* BEGIN Material shown *
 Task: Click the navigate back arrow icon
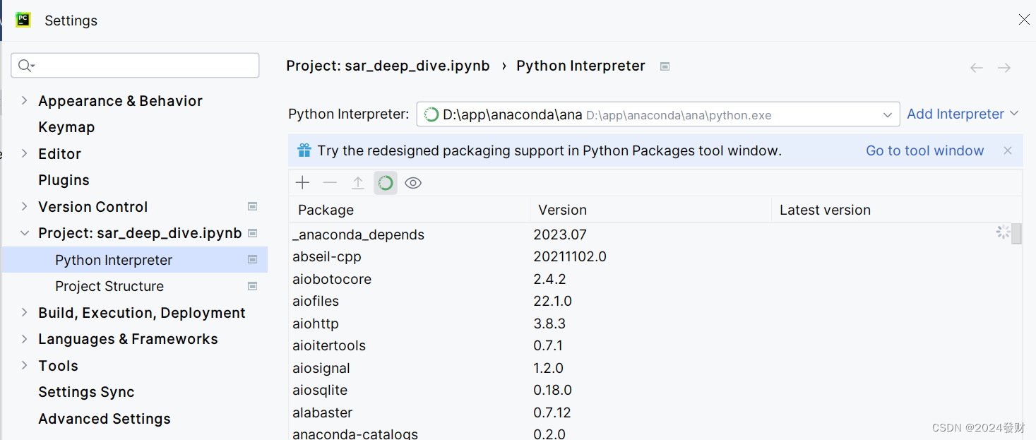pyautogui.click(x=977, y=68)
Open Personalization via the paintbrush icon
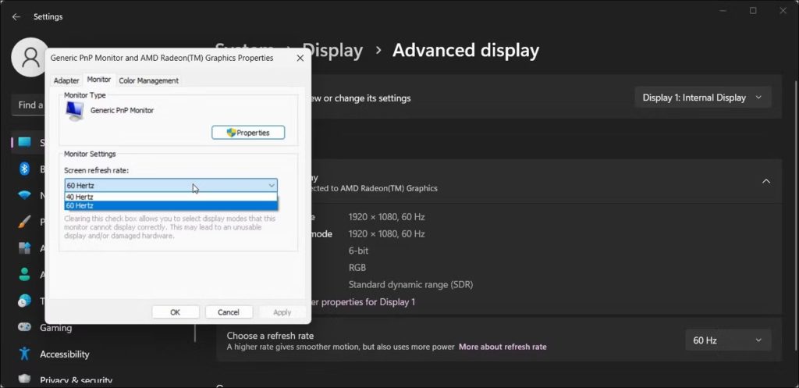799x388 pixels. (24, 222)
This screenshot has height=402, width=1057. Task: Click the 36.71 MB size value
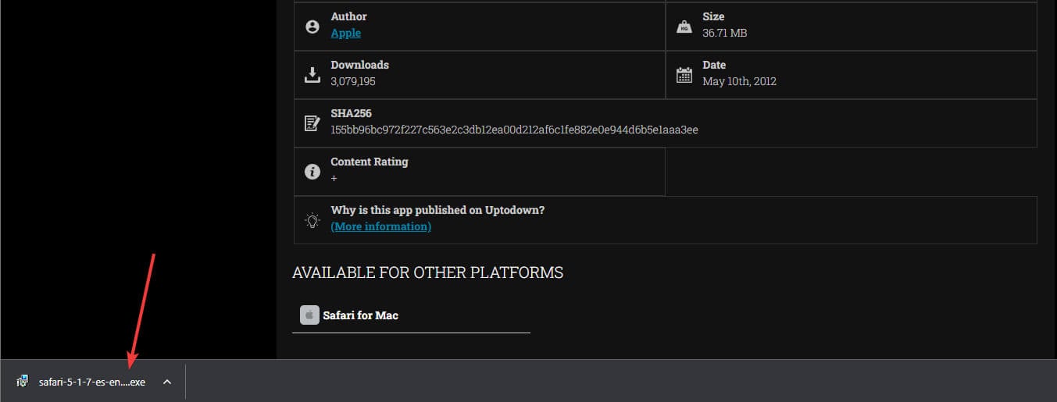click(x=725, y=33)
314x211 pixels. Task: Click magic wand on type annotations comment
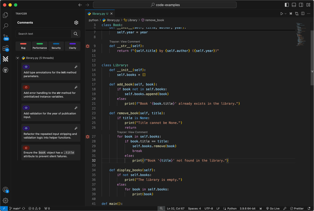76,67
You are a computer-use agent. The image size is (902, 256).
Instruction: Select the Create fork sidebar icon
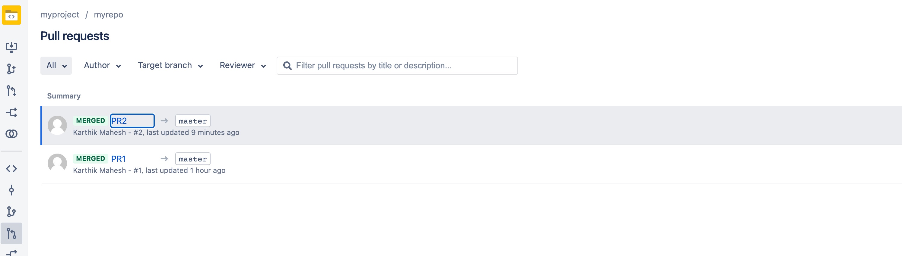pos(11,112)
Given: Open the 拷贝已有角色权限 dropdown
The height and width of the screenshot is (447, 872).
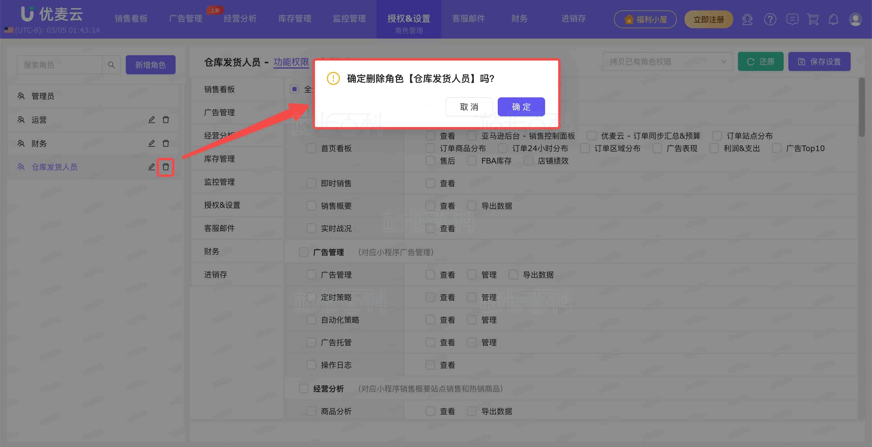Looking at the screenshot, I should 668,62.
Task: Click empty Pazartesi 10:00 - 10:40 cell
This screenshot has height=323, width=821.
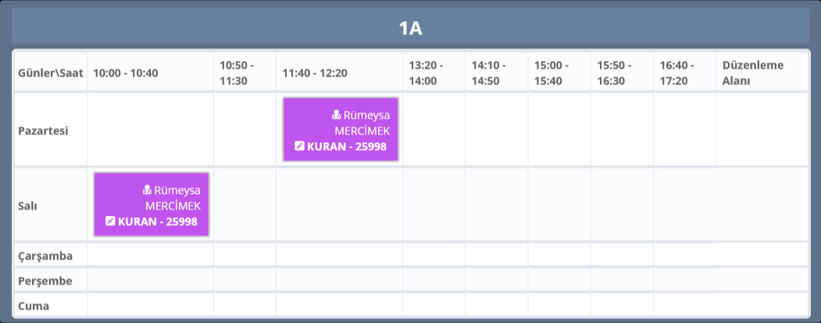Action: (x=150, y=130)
* END Material shown *
* BEGIN Material shown *
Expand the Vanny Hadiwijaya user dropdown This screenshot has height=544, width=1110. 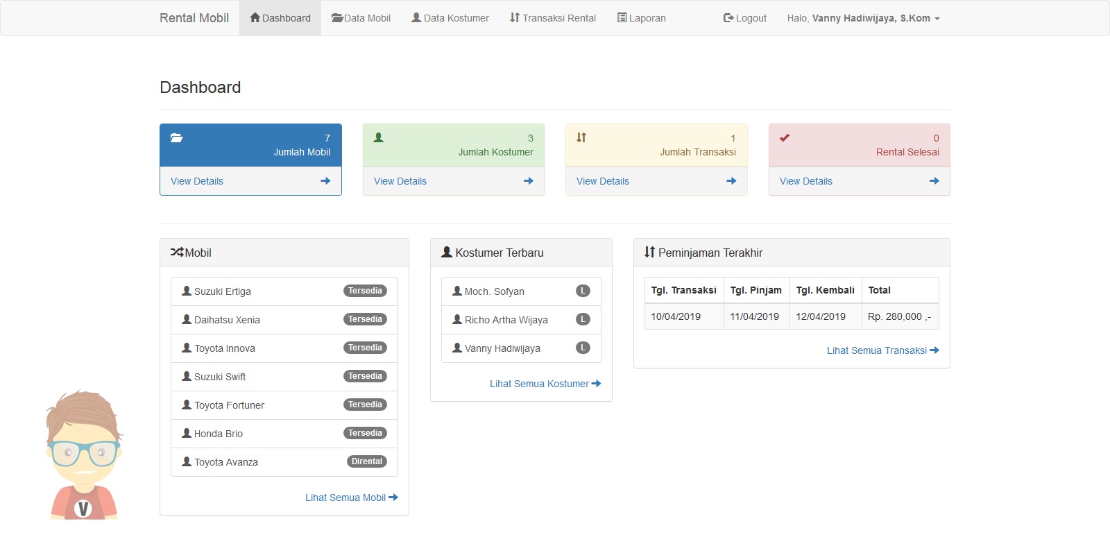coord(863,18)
* END Material shown *
### Task brief
Copy out the listing word for word, starting at the line that has "Task: Click the navigate back arrow icon" and stopping after the line that has "Action: (x=150, y=130)". Leave out the pictures.

### Response
 Task: Click the navigate back arrow icon
pyautogui.click(x=977, y=68)
Open Personalization via the paintbrush icon
799x388 pixels. (24, 222)
This screenshot has height=402, width=1057. Task: Click the 36.71 MB size value
click(x=725, y=33)
314x211 pixels. Task: Click magic wand on type annotations comment
76,67
You are a computer-use agent. The image size is (902, 256).
Instruction: Select the Create fork sidebar icon
pos(11,112)
Given: Open the 拷贝已有角色权限 dropdown
The height and width of the screenshot is (447, 872).
Looking at the screenshot, I should 668,62.
Task: Click empty Pazartesi 10:00 - 10:40 cell
This screenshot has height=323, width=821.
Action: (x=150, y=130)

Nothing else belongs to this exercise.